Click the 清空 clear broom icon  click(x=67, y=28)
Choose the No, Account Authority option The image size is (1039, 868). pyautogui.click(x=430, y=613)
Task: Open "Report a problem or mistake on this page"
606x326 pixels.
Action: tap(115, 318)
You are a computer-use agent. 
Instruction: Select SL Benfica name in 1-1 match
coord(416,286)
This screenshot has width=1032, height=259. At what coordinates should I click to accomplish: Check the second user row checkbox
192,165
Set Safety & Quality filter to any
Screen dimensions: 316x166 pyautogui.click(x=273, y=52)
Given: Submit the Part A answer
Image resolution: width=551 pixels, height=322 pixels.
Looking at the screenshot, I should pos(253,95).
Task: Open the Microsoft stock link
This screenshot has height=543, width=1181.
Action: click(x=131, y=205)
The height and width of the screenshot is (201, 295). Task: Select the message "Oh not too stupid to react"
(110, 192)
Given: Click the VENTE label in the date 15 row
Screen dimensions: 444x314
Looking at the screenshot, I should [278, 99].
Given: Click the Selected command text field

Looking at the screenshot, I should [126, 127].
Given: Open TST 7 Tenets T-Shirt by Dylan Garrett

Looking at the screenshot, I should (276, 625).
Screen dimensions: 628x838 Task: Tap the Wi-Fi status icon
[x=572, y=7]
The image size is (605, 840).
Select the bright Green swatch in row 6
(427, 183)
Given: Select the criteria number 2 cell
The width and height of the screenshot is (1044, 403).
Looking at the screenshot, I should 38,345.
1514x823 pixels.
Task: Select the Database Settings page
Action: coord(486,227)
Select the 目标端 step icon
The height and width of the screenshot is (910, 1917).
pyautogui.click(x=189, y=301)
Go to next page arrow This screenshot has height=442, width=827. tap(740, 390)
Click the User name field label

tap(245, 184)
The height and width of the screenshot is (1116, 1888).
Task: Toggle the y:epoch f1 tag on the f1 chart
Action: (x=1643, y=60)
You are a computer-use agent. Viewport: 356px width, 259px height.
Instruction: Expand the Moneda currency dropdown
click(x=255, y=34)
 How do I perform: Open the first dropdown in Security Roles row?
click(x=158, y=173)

> [Description of the task]: Starting with the line that contains "Go to next page", print every line through the end of the entries above exactly as written, both boundary lines included, and nothing else.

> [Answer space]:
Go to next page arrow This screenshot has height=442, width=827. tap(740, 390)
Click the User name field label

tap(245, 184)
The height and width of the screenshot is (1116, 1888).
Task: Toggle the y:epoch f1 tag on the f1 chart
Action: (x=1643, y=60)
You are a computer-use agent. Viewport: 356px width, 259px height.
Instruction: Expand the Moneda currency dropdown
click(x=255, y=34)
 How do I perform: Open the first dropdown in Security Roles row?
click(x=158, y=173)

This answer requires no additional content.